Format the entries from the line containing "will [618, 301]." through the line containing "pyautogui.click(x=667, y=682)", both included, as a numbered list. Skip any blank lines.

Item position entries
_ _ _ _ _ _ _

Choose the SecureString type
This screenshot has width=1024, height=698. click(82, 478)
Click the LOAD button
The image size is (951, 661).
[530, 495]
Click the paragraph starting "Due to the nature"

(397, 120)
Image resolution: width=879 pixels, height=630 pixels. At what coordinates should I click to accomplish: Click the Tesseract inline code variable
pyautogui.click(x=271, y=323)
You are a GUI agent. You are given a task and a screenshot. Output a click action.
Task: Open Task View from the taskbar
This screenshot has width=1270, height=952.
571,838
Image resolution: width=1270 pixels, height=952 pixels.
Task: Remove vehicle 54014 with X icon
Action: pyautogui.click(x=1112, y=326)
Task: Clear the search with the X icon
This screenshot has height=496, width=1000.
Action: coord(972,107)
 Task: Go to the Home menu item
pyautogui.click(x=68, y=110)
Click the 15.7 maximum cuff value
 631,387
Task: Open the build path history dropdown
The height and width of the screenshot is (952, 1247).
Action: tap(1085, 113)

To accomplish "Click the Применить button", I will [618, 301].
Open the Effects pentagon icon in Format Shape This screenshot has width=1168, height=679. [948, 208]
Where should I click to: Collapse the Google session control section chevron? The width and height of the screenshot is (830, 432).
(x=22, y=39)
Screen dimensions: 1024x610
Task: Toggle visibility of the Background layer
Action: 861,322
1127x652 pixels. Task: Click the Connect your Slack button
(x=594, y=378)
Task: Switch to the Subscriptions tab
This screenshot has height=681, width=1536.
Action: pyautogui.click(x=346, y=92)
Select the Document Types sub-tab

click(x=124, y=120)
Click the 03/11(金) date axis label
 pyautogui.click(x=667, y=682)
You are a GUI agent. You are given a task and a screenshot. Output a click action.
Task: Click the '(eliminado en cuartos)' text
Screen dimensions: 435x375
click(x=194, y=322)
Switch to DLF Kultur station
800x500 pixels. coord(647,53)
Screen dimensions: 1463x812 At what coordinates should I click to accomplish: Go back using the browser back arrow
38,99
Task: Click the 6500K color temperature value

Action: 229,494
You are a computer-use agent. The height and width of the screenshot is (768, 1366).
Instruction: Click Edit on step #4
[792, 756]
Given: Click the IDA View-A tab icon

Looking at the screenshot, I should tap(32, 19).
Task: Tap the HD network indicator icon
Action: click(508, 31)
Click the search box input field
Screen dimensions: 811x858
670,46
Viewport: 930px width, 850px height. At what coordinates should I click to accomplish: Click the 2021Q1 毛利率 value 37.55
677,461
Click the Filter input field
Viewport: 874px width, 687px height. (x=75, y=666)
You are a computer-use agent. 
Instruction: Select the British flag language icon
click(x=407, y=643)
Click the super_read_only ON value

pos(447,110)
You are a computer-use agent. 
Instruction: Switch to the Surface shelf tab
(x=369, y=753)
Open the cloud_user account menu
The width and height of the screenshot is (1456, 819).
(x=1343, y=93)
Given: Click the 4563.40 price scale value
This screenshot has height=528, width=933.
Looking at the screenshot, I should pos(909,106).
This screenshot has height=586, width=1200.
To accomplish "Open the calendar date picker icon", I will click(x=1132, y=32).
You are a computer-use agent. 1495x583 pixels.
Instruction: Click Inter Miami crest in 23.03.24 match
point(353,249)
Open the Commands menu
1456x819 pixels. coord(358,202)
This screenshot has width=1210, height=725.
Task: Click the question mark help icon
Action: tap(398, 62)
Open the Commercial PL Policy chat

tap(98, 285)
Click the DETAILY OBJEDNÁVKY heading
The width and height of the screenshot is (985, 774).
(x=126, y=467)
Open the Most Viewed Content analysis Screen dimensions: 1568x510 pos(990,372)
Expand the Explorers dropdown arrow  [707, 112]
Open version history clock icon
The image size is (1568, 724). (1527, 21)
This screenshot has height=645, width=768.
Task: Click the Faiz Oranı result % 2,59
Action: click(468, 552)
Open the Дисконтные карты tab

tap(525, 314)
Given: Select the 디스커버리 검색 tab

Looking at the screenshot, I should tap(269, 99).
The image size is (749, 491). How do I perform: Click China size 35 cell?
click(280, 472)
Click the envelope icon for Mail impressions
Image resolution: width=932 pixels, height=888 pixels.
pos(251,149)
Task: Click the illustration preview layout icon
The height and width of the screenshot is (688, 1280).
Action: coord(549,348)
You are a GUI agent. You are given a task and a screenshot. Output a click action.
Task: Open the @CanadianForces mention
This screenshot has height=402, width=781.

_ _ _ _ _ _ _

● **Full answer**
1. To accomplish "Click the Применить button", I will [618, 301].
2. Open the Effects pentagon icon in Format Shape This screenshot has width=1168, height=679. [948, 208]
3. Where should I click to: Collapse the Google session control section chevron? The width and height of the screenshot is (830, 432).
4. (x=22, y=39)
5. Screen dimensions: 1024x610
6. Task: Toggle visibility of the Background layer
7. Action: 861,322
8. 1127x652 pixels. Task: Click the Connect your Slack button
9. (x=594, y=378)
10. Task: Switch to the Subscriptions tab
11. This screenshot has height=681, width=1536.
12. Action: pyautogui.click(x=346, y=92)
13. Select the Document Types sub-tab
14. click(x=124, y=120)
15. Click the 03/11(金) date axis label
16.  pyautogui.click(x=667, y=682)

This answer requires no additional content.